The focus on the individual's response to governance strategies can rely on institutional changes to motivate behaviors that are environmentally more sustainable. Self-interest plays a role here because new institutional arrangements can sanction behaviors that create environmental harms and change the costs and benefits associated with a particular course of environmental action. New taxes, higher prices, better enforcement, and stronger penalties are examples of such institutional innovations. Actions change, but orientations remain the same.

Far more successful are those governance strategies that succeed in taking advantage of and changing the enviro-mental attitudes and values of individuals over time.13 A greater societal concern for the environment plays at least some part in the emergence of greener corporate strategies. At the same time, the reinvention of business and market agents as "green" has the capacity to transform them into friends rather than foes of the environment and legitimize their position as partners in environmental governance. 14 The popularity of private-social and public-private partnerships for pursuing environmental goals holds the lure of greater efficiency but also of greening the market.

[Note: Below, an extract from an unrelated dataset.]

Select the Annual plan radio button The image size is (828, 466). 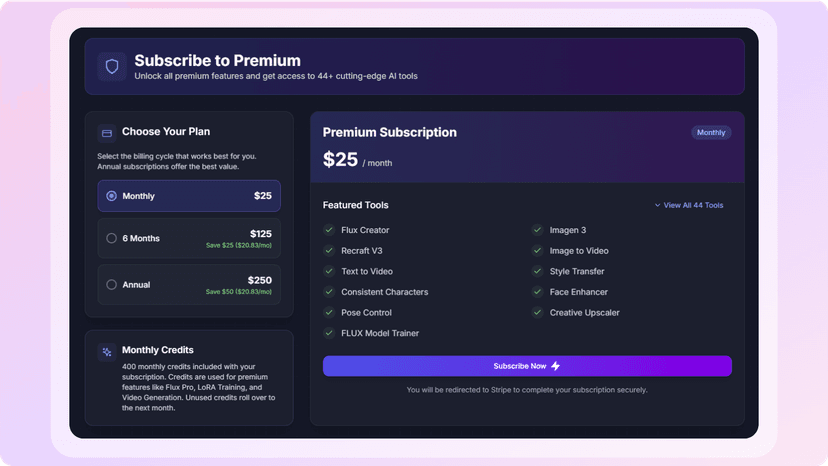pos(111,285)
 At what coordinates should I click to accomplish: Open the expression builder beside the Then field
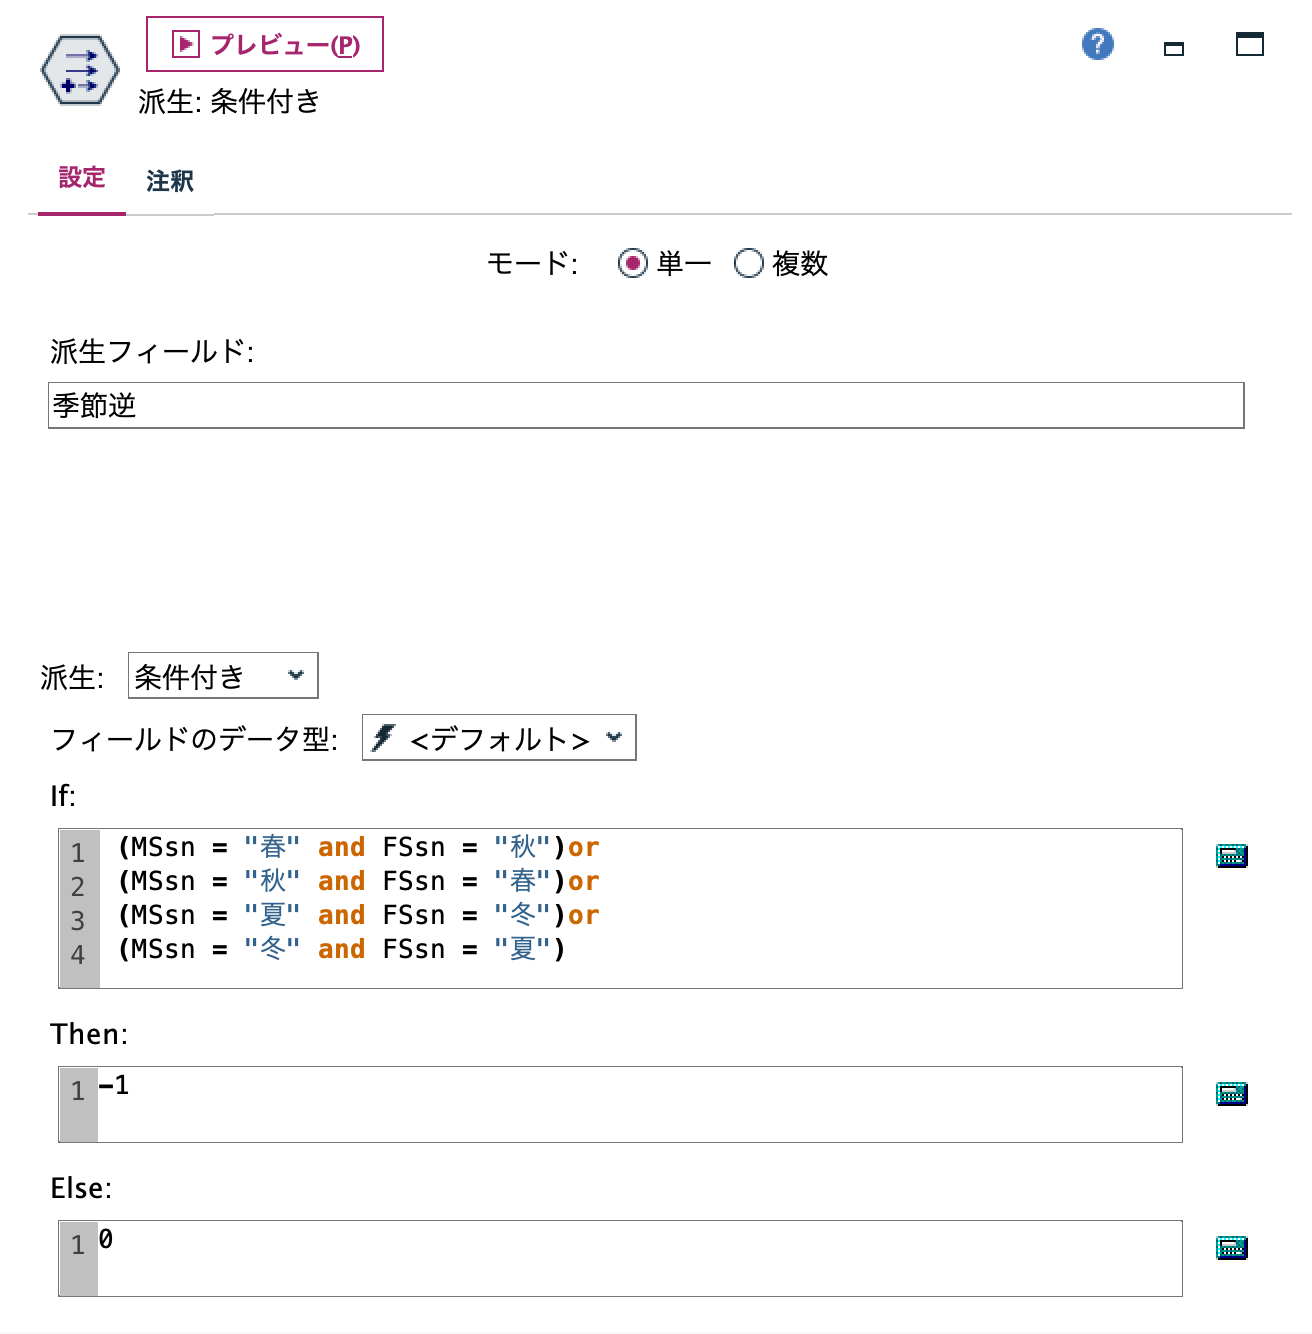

Hybrid forms of environmental governance also include multi- actor partnerships in which all three types of agents are involved. Such systems are common in the governance of water and forests but also for climate change.15

In terms of water management, Brazil's experience serves as one such example. There, many multi-party resource management councils and policy advisory bodies have emerged as alternatives to state action. These groups include multiple representatives from civil society, public officials, and private and corporate water users. They exist in more than 100 of Brazil's river basins and have adopted, at differing levels of success, state-of-the-art integrated watershed management mechanisms such as stakeholder participation, water permit and charging systems, and the adoption of the watershed as the management jurisdiction. In many ways, they are an improvement over the earlier, state-centric, hierarchical approach.16

However, the sytem of integrated watershed management in Brazil through the collaborative efforts of multiple actors stands in some contrast to a similarly collaborative effort: logging in the Congo Basin. The widespread selective felling of valuable hardwood species represents the coming together of the profit motive on the part of international logging companies, the appetite for hardwood timber on the part of consumers, and the many forms in which corruption allows industry actors to sidestep formal legislation. Nonetheless, some reason for hope may lie in the new ways in which international environmental NGOs have become involved in the monitoring of logging activities in the past five years, often with support and help from international donor organizations (the box on this page provides further details).

An Imperfect Revolution?

The reconfiguration of environmental governance so that the state is no longer the only or even the most important actor responsible for addressing environmental externalities has enormous implications. Many find market-inspired mechanisms and actors as the most promising avenues to address simultaneously the goals of growth, sustainability, and even equity. Others believe that the reliance on market mechanisms will only exacerbate the many inequalities (of political, economic, and social power) that are at the root of environmental degradation to begin with. According to these critics, those who have greater access and expertise are more likely to derive greater benefits from the new market mechanisms.17

In addition, an excessive reliance on market mechanisms can lead to what many scientists, including Diana Liver-man, director of Oxford University's Environmental Change Institute, have called the "commodification of nature."18 Rather than enhanced sustainability, greater efficiency in the utilization of natural resources is likely then to lead to higher rates of extraction and an unfair use of natural resources in relation to non-humans and future human generations. For others, especially those coming from a radical political economy perspective, hybrid forms of governance, especially those that include market actors, perpetuate a state of affairs in which the less powerful continue to lack the means and resources to influence environmental governance. Even if there is broader participation in environmental governance because more actors are now included, it is not more meaningful, because some actors continue to be unable to influence policy processes or shape environmental outcomes. 19 (The box on page 43 illustrates this in the context of community-based carbon forestry initiatives in Mexico.)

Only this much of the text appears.